Exercise details: Restate, word for word, the run of lines that starts at the line containing "The height and width of the screenshot is (720, 1280)." and ends with the final line of the listing. Leave pictures out.
■ ■ ■ ■ ■ ■ ■
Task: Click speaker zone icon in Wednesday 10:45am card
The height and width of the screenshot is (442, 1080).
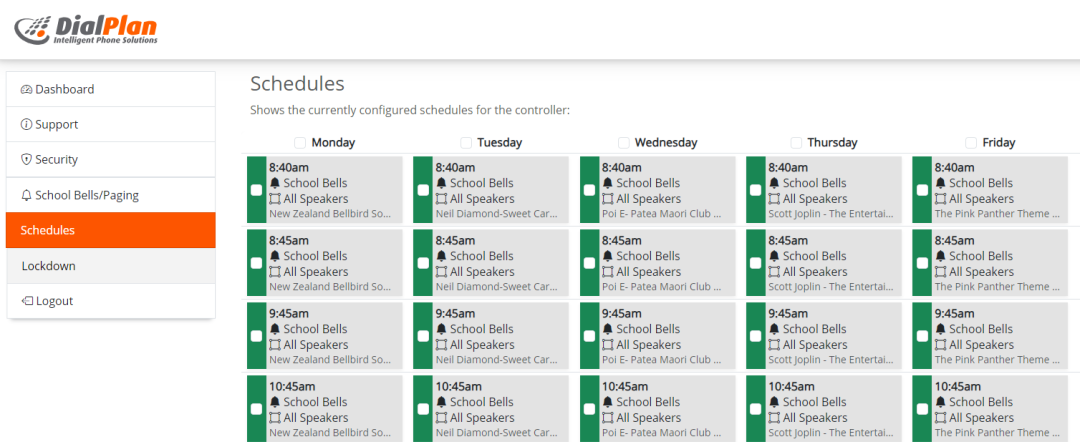Action: (608, 418)
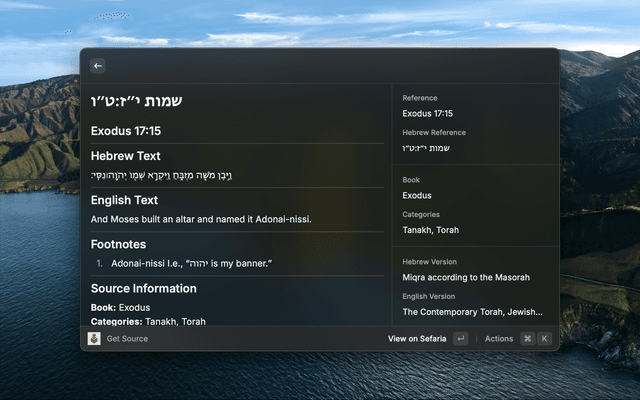
Task: Click View on Sefaria
Action: [x=417, y=339]
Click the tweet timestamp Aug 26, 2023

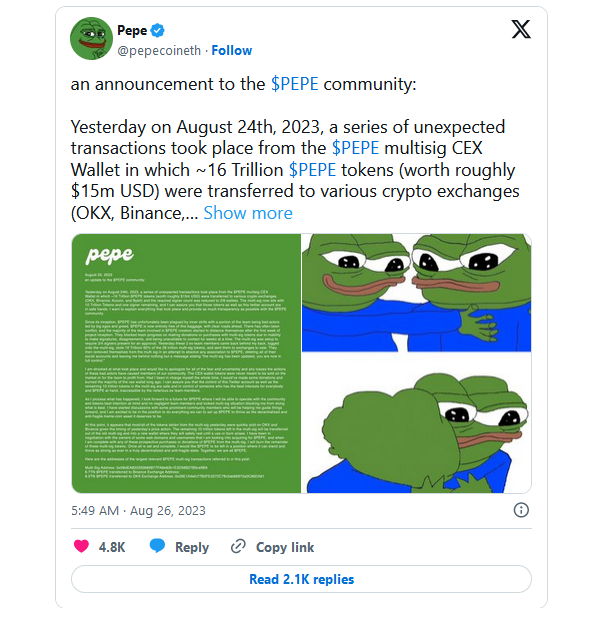click(x=138, y=510)
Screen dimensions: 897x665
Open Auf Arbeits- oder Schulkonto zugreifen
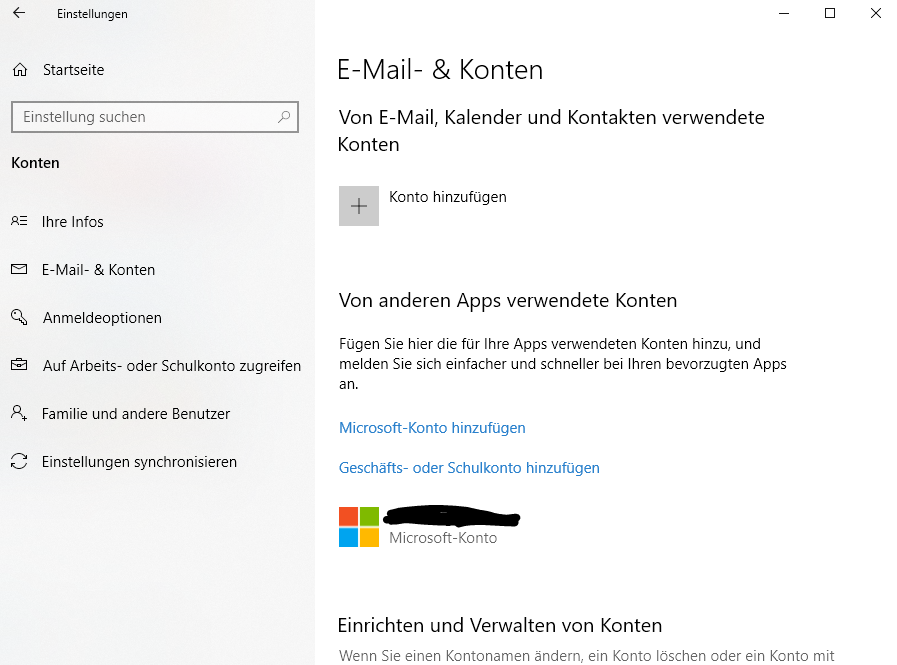click(x=171, y=366)
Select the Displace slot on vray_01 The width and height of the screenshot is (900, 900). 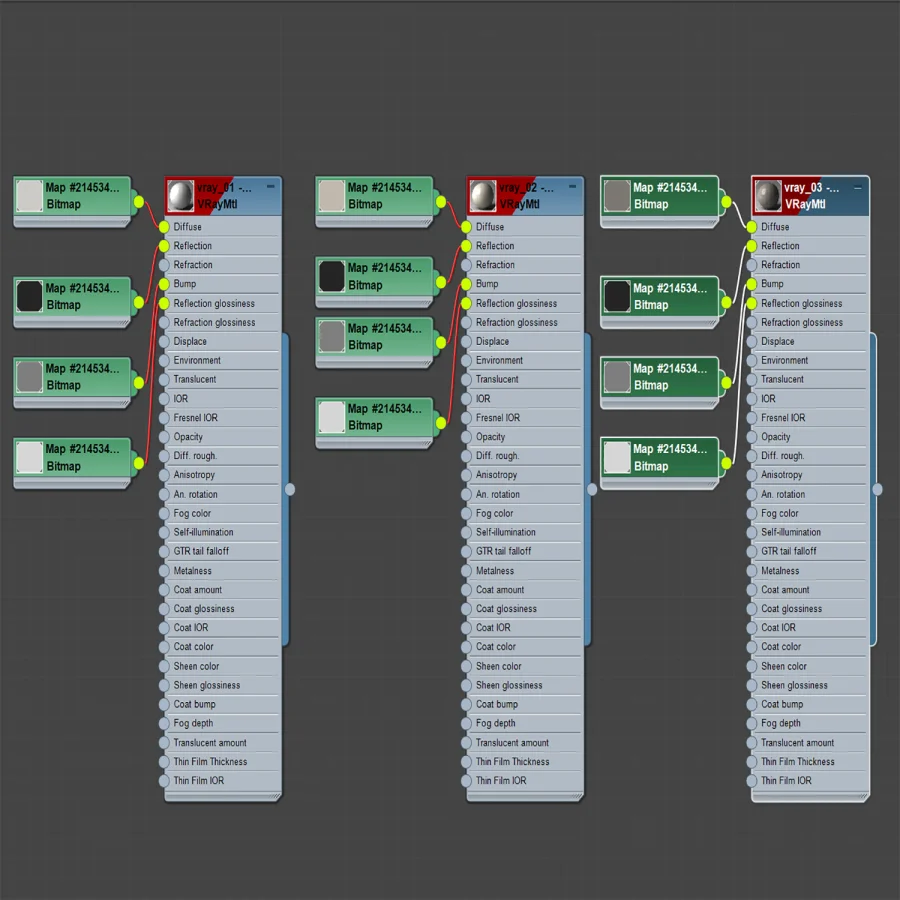pos(224,342)
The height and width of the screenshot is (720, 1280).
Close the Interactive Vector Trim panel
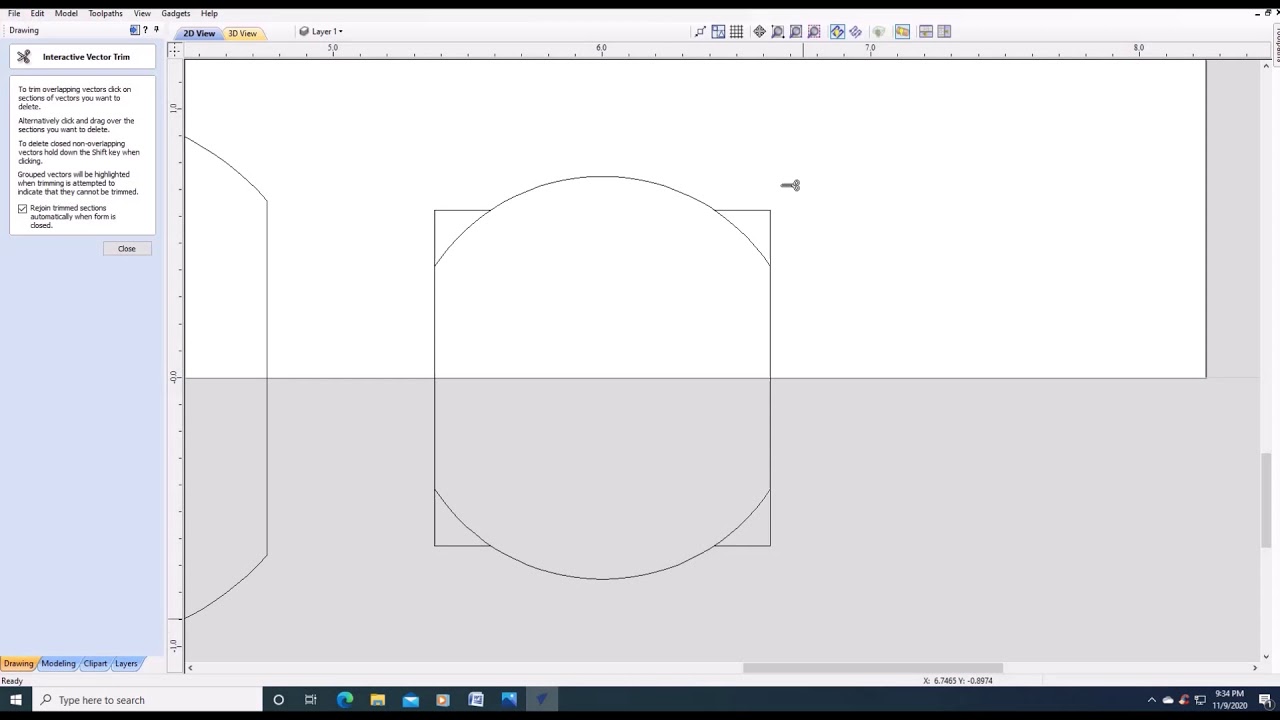[x=127, y=248]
■ ■ ■ ■ ■ ■ ■
Task answer:
The height and width of the screenshot is (720, 1280).
Close the Interactive Vector Trim panel
[x=127, y=248]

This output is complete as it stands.